Please repeat exactly the lines from the one containing "Click the green 0 loss color swatch" through the last line of the records, both included, and nothing else, leaving out any pictures.

■ ■ ■ ■ ■

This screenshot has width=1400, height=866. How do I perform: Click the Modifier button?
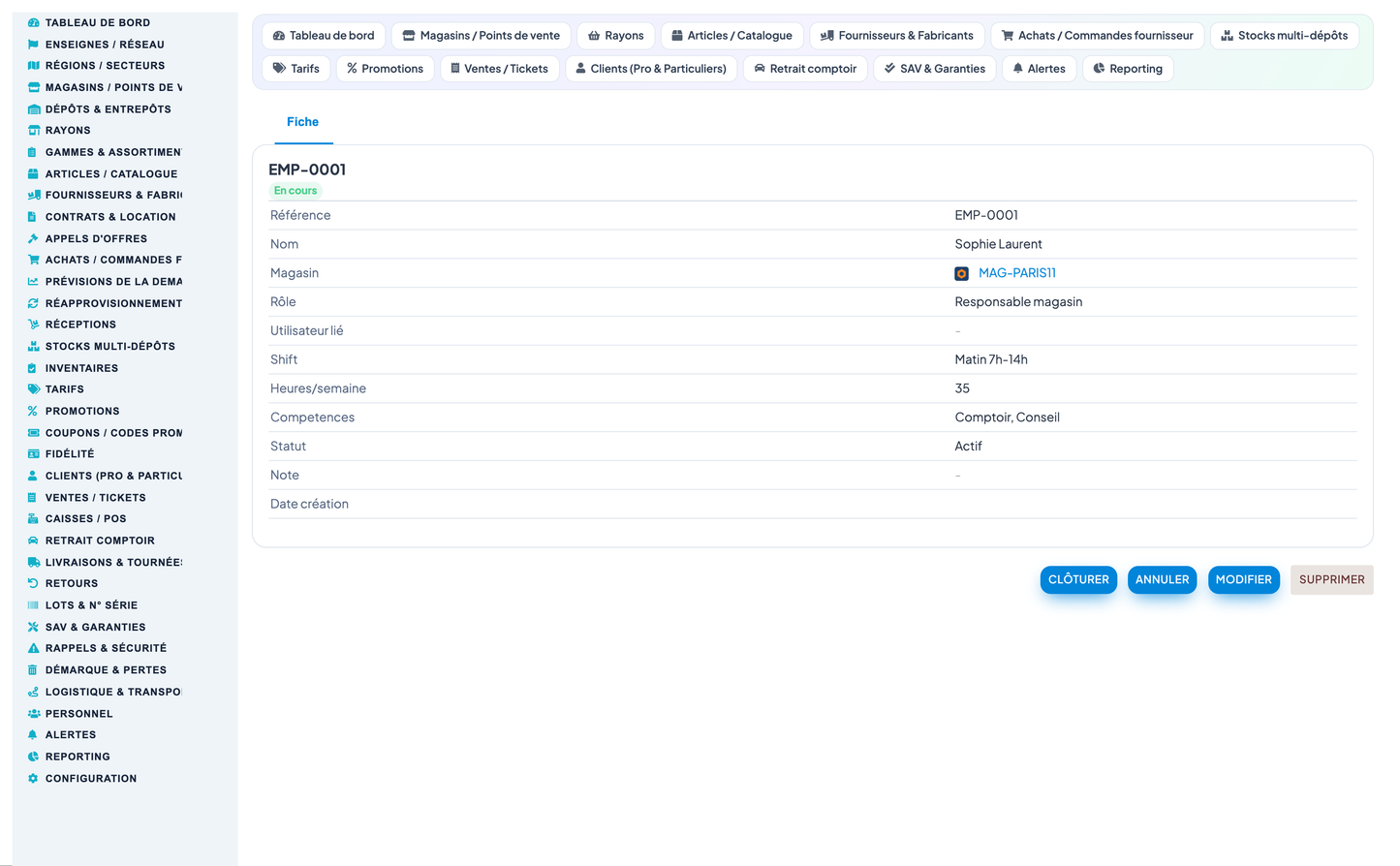1244,579
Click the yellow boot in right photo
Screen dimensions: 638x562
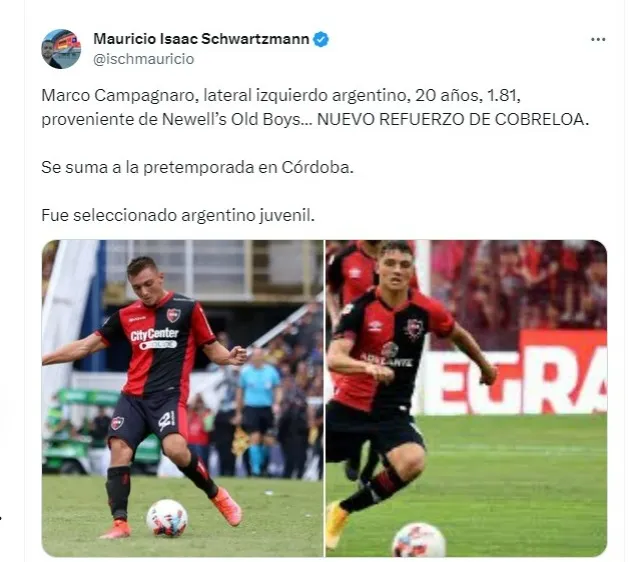pos(336,525)
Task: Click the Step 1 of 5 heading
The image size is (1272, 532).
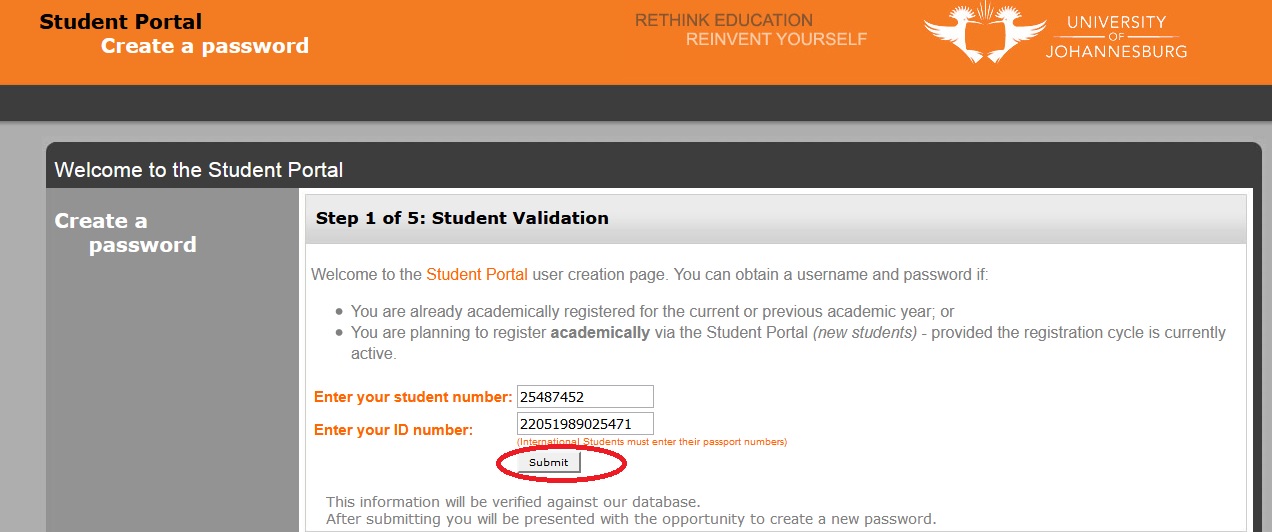Action: pyautogui.click(x=462, y=218)
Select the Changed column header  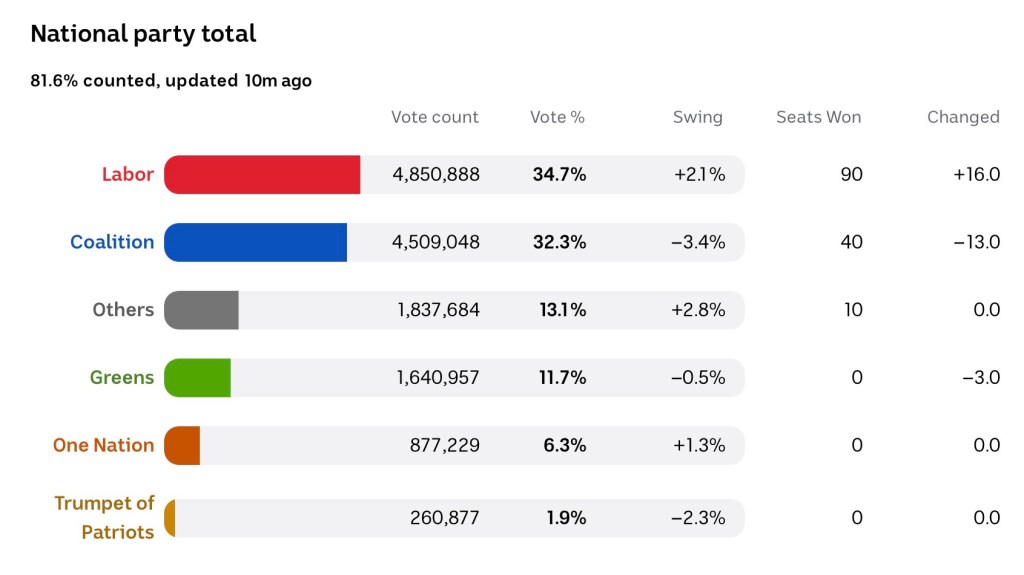pyautogui.click(x=962, y=117)
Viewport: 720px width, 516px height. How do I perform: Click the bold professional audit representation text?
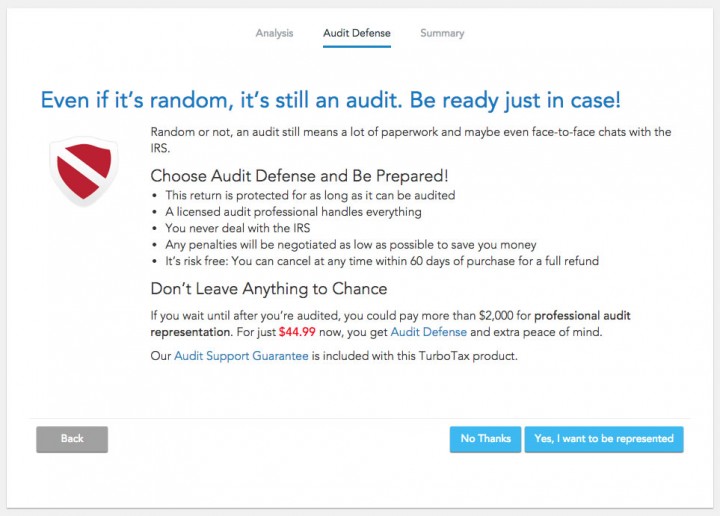click(390, 324)
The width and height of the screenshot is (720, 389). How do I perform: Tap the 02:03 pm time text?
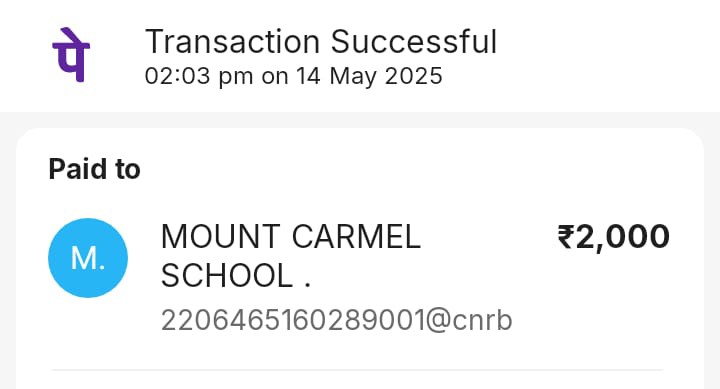199,76
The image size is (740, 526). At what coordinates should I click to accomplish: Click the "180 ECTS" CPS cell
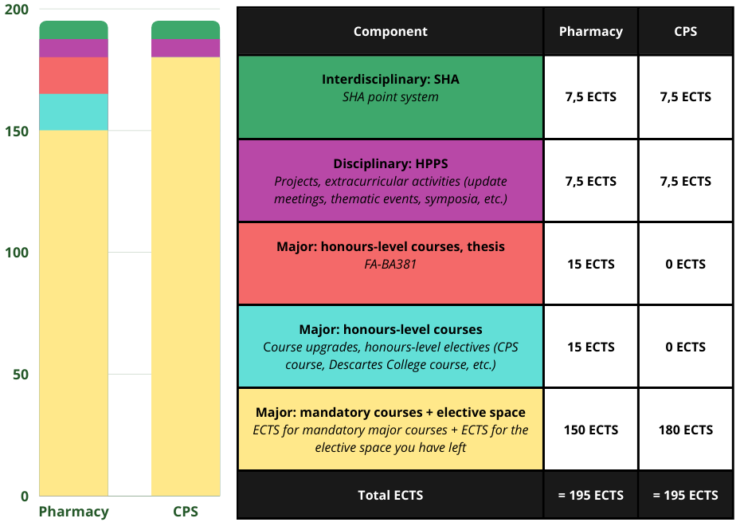pos(685,430)
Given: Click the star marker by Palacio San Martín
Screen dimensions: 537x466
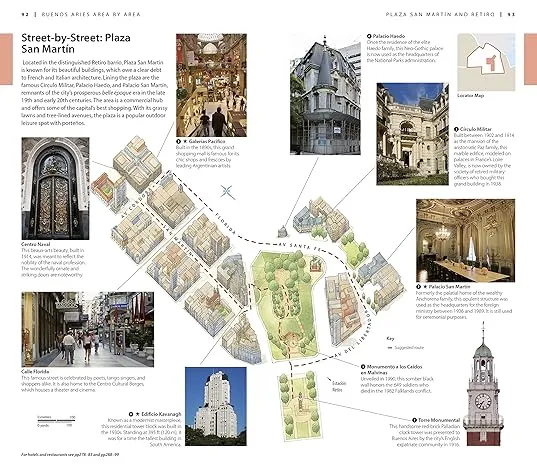Looking at the screenshot, I should coord(425,287).
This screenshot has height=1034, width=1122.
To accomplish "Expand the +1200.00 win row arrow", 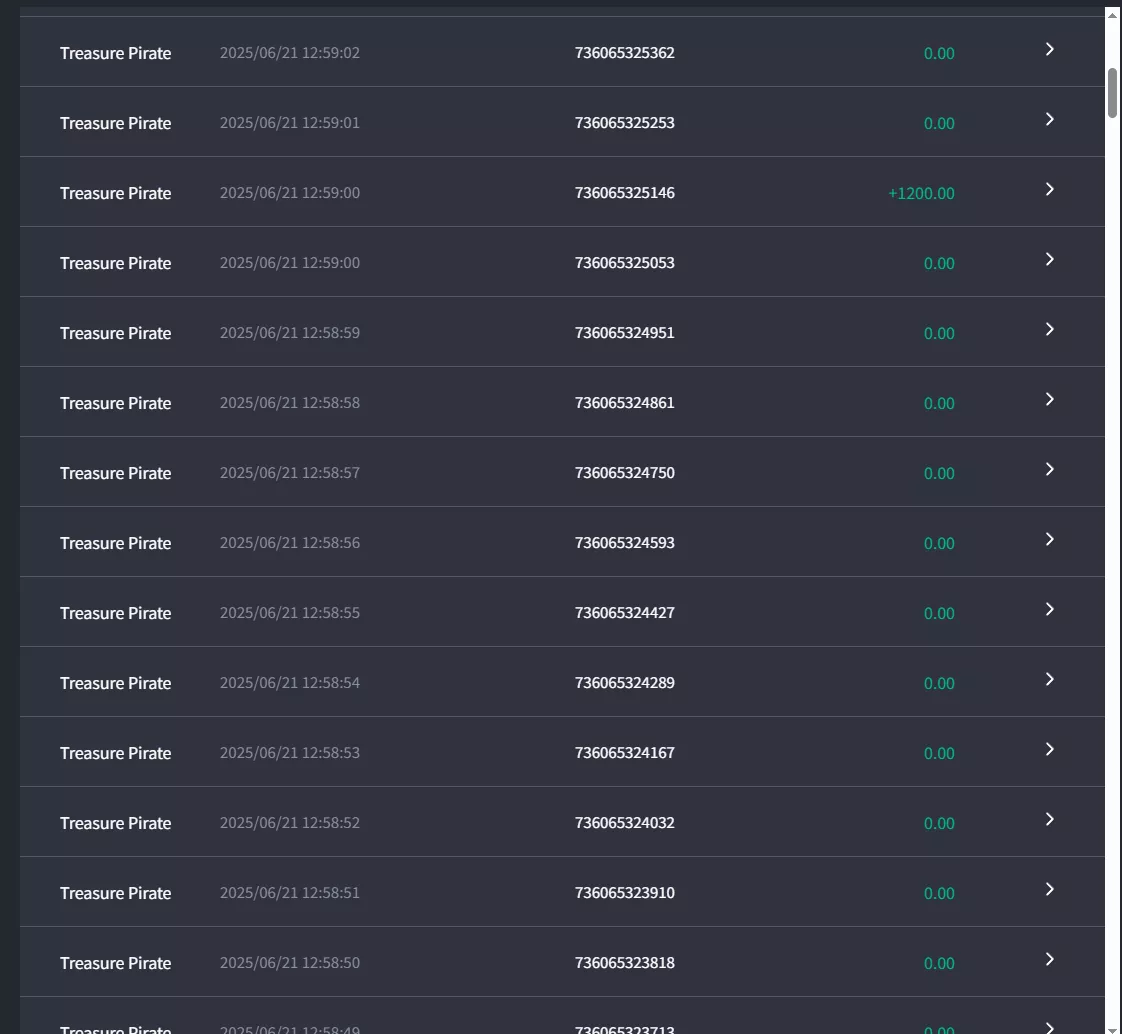I will [1050, 190].
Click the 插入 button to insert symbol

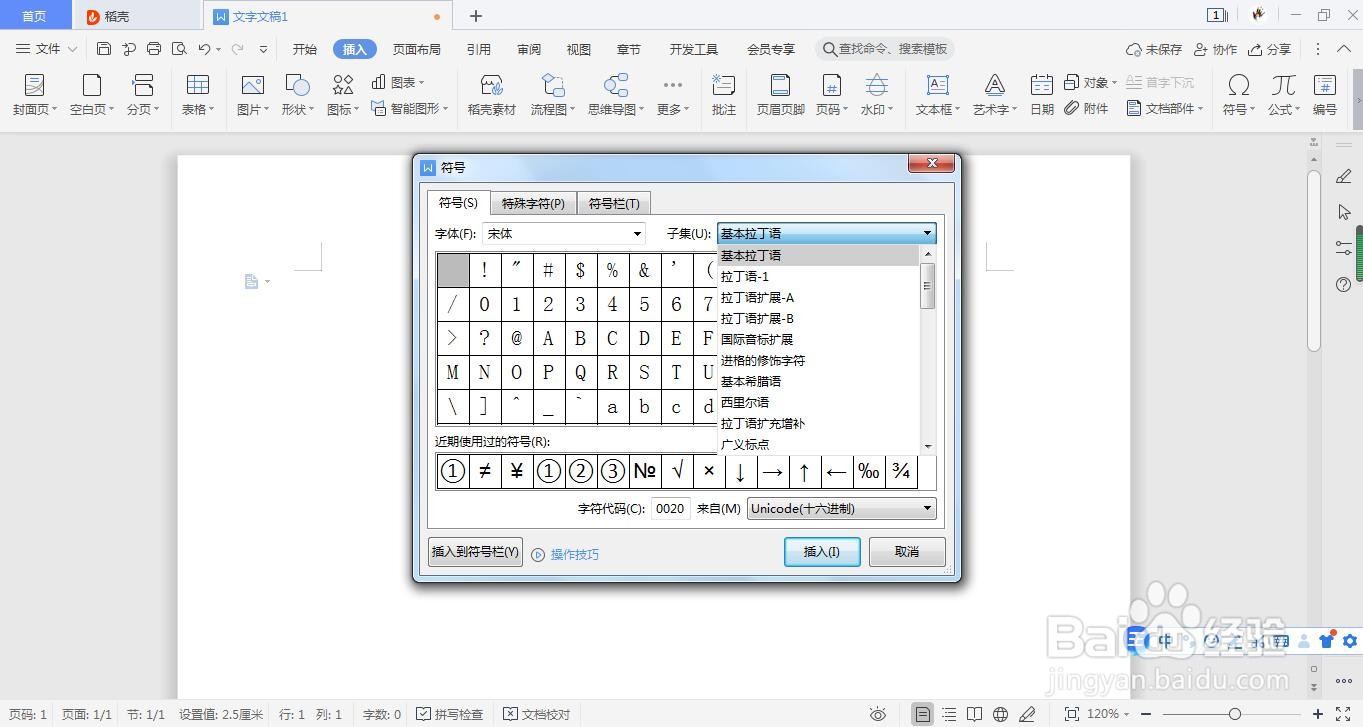pos(821,551)
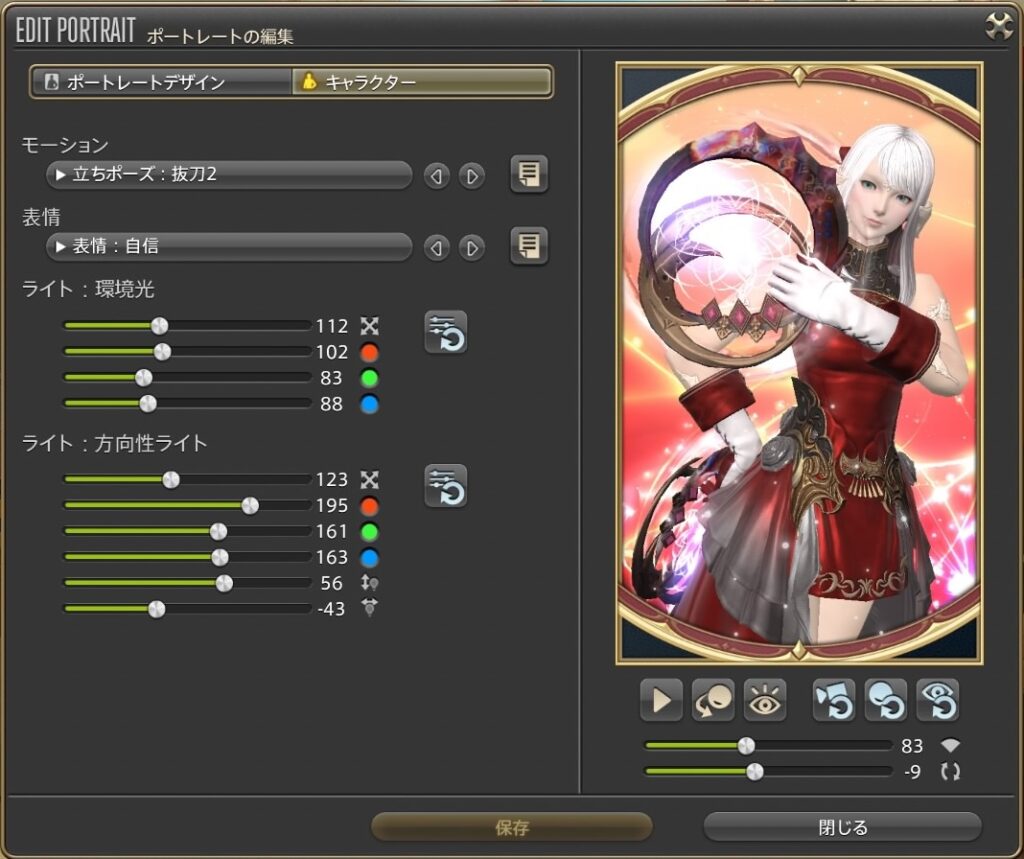Reset the camera position icon
The height and width of the screenshot is (859, 1024).
tap(833, 700)
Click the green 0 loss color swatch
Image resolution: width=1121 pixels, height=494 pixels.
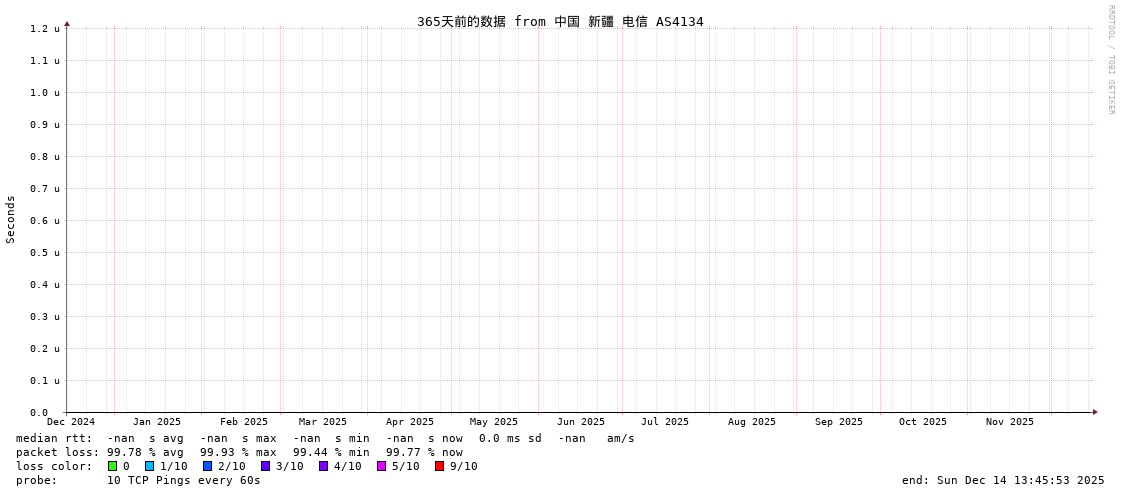click(x=113, y=466)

■ ■ ■ ■ ■

* [EXERCISE RESULT]
Click the green 0 loss color swatch
Image resolution: width=1121 pixels, height=494 pixels.
click(x=113, y=466)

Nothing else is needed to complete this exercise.